E quindi non se ne andavano; stavano sedute al cancello e partorivano per terra. Noi poi dovevamo accorrere per il bambino e per assistere le mamme nel post partum. Decidemmo che questa situazione era insostenibile ed iniziammo l’avventura della maternità con tanta incoscienza. Io non sapevo nulla, ma mi affidavo all’esperienza delle infermiere, soprattutto di Beatrix, che è colei che davvero mi ha insegnato quasi tutto in questo campo.
Ma la maternità complicata fu il nostro incubo per tanti anni. Quando il travaglio non progrediva, o ci accorgevamo che c’erano controindicazioni assolute al parto naturale, dovevamo partire alla volta di un ospedale più grande, per portare la mamma in sala operatoria. Spesso le complicazioni avvenivano nelle ore notturne, e solo Dio sa quante volte Fr Lorenzo doveva rischiare la propria vita uscendo di notte, per una strada accidentata nella stagione secca e terribilmente scivolosa nella stagione delle piogge. Solo Dio sa quante volte la macchina è andata fuori strada, o si è rotta di notte, obbligandoci a dormire nell’auto o a tornare a piedi camminando per vari km. Quante volte poi soprattutto Fr Lorenzo ha rischiato di essere attaccato da ladri e malfattori.

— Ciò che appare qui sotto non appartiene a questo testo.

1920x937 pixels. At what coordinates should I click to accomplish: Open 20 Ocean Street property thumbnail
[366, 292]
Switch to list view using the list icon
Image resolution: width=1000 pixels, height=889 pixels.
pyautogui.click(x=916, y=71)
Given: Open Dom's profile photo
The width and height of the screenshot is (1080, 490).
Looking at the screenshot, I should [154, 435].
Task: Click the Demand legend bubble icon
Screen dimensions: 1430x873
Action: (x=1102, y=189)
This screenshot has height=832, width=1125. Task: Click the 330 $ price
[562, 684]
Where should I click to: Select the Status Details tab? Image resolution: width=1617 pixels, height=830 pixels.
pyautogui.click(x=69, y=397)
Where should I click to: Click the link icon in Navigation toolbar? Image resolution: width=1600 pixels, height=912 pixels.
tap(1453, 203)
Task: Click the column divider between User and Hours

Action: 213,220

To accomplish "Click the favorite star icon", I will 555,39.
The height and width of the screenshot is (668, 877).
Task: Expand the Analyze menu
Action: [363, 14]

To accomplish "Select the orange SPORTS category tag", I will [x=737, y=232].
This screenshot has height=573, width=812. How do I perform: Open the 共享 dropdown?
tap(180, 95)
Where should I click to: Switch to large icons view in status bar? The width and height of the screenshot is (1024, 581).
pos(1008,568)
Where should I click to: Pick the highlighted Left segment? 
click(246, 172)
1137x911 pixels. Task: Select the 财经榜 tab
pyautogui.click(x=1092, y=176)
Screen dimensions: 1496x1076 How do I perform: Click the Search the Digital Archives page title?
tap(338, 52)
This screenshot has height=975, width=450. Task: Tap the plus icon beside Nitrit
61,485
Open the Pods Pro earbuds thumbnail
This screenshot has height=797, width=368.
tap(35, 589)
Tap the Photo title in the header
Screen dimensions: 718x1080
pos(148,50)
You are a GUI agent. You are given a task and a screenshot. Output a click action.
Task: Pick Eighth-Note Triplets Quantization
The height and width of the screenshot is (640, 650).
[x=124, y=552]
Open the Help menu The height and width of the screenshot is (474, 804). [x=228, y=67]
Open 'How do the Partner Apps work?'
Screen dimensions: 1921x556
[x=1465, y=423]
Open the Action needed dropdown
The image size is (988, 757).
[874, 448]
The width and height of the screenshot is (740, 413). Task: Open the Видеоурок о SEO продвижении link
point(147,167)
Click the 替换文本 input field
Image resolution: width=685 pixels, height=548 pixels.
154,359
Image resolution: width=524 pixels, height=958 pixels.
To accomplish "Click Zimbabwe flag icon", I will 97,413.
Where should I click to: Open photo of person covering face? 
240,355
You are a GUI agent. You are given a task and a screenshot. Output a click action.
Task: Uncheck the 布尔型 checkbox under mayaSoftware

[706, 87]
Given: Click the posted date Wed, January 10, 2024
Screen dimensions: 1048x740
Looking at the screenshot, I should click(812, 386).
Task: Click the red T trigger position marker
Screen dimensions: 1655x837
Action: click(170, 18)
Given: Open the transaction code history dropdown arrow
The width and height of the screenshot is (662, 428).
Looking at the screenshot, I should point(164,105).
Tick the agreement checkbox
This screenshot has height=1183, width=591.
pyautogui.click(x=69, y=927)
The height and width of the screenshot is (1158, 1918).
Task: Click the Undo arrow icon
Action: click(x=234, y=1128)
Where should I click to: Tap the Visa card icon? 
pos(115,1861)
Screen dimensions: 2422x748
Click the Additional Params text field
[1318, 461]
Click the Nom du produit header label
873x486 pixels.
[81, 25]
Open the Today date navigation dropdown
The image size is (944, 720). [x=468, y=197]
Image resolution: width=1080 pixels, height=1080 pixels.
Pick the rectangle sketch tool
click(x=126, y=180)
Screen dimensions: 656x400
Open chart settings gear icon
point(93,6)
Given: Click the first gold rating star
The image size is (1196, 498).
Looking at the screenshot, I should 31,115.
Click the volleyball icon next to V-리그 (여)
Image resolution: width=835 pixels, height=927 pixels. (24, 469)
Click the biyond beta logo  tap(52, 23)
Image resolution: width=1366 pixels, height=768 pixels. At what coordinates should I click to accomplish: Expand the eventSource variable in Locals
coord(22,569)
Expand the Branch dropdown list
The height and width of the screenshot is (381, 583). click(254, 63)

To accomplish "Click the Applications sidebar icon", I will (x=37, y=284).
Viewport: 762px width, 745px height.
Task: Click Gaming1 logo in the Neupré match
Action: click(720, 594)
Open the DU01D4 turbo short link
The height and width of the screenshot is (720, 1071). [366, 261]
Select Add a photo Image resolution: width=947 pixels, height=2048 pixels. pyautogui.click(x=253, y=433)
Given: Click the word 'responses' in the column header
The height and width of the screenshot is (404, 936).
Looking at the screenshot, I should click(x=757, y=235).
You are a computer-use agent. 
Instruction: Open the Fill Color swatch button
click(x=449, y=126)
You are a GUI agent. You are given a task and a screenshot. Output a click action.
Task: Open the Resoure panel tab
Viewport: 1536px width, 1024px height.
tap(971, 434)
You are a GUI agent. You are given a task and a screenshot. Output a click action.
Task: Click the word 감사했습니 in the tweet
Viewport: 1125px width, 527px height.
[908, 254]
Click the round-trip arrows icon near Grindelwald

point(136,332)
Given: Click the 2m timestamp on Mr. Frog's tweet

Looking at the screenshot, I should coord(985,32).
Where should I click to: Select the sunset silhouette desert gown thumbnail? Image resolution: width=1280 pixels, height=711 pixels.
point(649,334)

La situazione era per noi psicologicamente molto difficile, ma poi la Provvidenza ci mandò Laura, che con coraggio decise di insegnarmi la tecnica del taglio cesareo. All’inizio ci fu tanta paura, ma poi prendemmo la mano ed ora siamo felicissimi di essere in grado di fornire anche questa prestazione alle mamme che vengono da noi fiduciose di essere aiutate anche in caso di complicazioni. E le donne semplici e povere della nostra zona hanno davvero apprezzato questi nostri sforzi, visto che ora abbiamo circa 6-7 parti al giorno, ed una media di 7-10 cesarei alla settimana.
L’ospedale e’ quindi cresciuto sulla spinta della gente, sui bisogni della popolazione, e sovente come risposta immediata a situazioni drammatiche attraverso cui noi abbiamo intuito la voce del Signore che ci chiedeva di fare qualcosa di concreto.
Per questo osiamo sperare che il nostro impegno sia in linea con la volonta’ di Dio, in quanto non ci sono stati piani preordinati a tavolino, ma sempre un impegno nato in risposta ad eventi drammatici che noi crediamo permessi dalla Provvidenza.